### What you have to do
Only one span belongs in the answer: the line holding "700x550 pixels." through the last line of the entries below, retyped exactly.
Segment Open
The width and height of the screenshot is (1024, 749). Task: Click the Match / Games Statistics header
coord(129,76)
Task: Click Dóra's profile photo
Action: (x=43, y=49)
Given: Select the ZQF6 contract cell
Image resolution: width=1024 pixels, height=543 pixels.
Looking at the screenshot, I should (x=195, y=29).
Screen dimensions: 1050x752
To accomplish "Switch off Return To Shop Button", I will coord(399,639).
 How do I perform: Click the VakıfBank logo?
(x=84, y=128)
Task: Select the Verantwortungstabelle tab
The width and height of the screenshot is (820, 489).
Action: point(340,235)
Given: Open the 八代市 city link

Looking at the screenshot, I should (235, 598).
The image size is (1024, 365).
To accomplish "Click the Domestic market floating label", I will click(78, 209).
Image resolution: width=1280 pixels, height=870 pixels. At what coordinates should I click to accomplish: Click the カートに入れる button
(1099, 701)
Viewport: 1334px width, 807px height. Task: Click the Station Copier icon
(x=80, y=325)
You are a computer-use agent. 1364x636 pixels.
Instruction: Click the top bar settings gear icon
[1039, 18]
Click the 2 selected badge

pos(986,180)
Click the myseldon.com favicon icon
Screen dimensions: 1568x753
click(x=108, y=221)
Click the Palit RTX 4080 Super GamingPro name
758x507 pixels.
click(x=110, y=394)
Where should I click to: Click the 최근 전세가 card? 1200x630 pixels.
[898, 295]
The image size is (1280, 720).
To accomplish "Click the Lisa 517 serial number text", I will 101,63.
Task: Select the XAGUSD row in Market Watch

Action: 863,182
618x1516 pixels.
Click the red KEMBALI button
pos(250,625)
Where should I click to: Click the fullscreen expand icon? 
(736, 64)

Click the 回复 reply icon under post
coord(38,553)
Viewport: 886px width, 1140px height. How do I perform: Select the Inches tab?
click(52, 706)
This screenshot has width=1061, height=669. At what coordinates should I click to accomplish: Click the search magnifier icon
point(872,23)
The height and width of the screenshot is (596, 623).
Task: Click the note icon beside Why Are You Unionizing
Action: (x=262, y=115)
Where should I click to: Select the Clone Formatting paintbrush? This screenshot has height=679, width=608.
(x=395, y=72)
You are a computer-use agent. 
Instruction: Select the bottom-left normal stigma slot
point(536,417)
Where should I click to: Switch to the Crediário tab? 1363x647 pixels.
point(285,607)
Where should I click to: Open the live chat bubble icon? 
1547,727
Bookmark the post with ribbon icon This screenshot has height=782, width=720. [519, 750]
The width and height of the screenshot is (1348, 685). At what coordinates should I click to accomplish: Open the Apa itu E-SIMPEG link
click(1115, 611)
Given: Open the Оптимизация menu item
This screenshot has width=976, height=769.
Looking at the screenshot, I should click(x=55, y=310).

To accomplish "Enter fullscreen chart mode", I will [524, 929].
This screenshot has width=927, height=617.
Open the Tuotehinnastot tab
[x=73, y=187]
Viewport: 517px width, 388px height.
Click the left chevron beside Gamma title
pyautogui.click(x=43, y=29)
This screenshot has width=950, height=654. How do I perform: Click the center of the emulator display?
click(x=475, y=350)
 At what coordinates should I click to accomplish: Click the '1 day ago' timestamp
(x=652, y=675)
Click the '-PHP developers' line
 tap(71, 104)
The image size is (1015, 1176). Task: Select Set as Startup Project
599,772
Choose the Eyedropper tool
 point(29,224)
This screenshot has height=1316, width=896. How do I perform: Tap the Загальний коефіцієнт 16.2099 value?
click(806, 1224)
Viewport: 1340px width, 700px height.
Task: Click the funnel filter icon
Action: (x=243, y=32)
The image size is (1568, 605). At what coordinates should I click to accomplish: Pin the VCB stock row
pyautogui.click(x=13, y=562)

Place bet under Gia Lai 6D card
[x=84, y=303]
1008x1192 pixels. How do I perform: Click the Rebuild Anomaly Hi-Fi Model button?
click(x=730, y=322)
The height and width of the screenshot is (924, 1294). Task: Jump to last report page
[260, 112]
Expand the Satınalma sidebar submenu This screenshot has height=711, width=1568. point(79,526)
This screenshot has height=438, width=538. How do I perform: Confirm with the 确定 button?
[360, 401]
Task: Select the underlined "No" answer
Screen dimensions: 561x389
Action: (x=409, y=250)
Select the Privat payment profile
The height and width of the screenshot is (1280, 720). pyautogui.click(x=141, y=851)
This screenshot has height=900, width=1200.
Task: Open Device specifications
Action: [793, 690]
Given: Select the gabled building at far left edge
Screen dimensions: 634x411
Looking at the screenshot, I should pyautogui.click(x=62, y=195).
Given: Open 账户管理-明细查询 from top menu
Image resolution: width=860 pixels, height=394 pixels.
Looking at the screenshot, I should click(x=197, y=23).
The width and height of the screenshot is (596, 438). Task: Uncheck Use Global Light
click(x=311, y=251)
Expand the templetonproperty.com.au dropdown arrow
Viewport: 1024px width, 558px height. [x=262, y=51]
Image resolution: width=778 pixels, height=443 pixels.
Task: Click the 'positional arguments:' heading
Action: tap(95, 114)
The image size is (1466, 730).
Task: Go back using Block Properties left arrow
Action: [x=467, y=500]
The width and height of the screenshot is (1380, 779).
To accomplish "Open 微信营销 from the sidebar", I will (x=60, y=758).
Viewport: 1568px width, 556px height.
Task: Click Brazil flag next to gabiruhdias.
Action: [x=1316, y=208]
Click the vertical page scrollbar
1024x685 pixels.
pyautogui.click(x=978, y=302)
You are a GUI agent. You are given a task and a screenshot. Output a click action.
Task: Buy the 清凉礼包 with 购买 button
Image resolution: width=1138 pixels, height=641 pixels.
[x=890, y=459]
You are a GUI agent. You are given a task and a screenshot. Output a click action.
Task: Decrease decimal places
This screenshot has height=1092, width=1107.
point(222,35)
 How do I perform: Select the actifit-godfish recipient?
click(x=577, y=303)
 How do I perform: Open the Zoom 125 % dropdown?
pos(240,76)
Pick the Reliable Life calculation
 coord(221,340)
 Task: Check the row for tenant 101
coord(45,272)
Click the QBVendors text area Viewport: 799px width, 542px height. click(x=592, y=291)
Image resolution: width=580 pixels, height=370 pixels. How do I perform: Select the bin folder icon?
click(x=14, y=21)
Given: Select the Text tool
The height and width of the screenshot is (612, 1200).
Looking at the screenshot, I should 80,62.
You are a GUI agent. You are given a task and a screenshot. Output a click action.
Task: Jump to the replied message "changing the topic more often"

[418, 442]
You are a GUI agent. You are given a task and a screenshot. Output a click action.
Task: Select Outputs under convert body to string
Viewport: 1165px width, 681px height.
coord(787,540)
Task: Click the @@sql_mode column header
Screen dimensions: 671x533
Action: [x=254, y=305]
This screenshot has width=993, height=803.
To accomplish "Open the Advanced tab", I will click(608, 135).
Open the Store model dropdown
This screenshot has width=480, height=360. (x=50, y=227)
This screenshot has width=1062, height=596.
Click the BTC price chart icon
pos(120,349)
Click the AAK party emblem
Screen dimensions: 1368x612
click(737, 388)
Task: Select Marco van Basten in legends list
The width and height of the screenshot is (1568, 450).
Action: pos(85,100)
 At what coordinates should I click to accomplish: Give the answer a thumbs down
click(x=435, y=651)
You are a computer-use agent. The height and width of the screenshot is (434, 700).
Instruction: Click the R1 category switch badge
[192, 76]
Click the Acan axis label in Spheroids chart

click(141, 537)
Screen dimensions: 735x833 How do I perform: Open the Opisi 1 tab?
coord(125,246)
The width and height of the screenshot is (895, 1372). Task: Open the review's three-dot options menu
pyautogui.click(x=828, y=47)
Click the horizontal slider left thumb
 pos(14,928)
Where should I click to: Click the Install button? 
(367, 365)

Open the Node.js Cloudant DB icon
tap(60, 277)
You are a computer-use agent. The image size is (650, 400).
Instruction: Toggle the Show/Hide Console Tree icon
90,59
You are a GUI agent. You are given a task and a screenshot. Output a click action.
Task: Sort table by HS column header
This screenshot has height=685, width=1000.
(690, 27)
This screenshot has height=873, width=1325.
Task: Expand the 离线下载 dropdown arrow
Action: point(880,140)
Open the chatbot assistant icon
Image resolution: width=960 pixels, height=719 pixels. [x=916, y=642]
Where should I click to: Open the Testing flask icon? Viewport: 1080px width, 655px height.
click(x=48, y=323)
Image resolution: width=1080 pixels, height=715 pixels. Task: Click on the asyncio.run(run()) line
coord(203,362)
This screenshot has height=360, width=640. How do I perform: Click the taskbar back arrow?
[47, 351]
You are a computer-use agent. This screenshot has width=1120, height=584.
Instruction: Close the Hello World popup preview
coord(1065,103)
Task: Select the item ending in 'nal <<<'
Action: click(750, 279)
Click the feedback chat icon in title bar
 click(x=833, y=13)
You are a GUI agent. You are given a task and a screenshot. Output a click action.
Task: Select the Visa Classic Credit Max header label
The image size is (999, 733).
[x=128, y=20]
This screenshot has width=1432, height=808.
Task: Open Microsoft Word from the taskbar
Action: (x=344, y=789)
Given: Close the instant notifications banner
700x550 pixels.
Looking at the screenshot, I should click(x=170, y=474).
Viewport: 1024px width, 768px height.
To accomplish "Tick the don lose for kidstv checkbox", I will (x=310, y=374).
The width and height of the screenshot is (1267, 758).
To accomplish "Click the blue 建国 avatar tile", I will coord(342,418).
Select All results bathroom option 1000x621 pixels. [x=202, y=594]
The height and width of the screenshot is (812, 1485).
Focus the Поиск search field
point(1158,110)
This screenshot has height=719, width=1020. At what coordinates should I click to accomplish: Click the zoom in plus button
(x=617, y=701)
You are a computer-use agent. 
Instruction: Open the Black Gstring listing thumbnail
Segment Closed
### Answer
700x550 pixels.
Looking at the screenshot, I should click(x=170, y=474).
Viewport: 1024px width, 768px height.
To accomplish "Tick the don lose for kidstv checkbox", I will (x=310, y=374).
The width and height of the screenshot is (1267, 758).
To accomplish "Click the blue 建国 avatar tile", I will coord(342,418).
Select All results bathroom option 1000x621 pixels. [x=202, y=594]
The height and width of the screenshot is (812, 1485).
Focus the Поиск search field
point(1158,110)
This screenshot has height=719, width=1020. At what coordinates should I click to accomplish: Click the zoom in plus button
(x=617, y=701)
You are a computer-use agent. 
Instruction: Open the Black Gstring listing thumbnail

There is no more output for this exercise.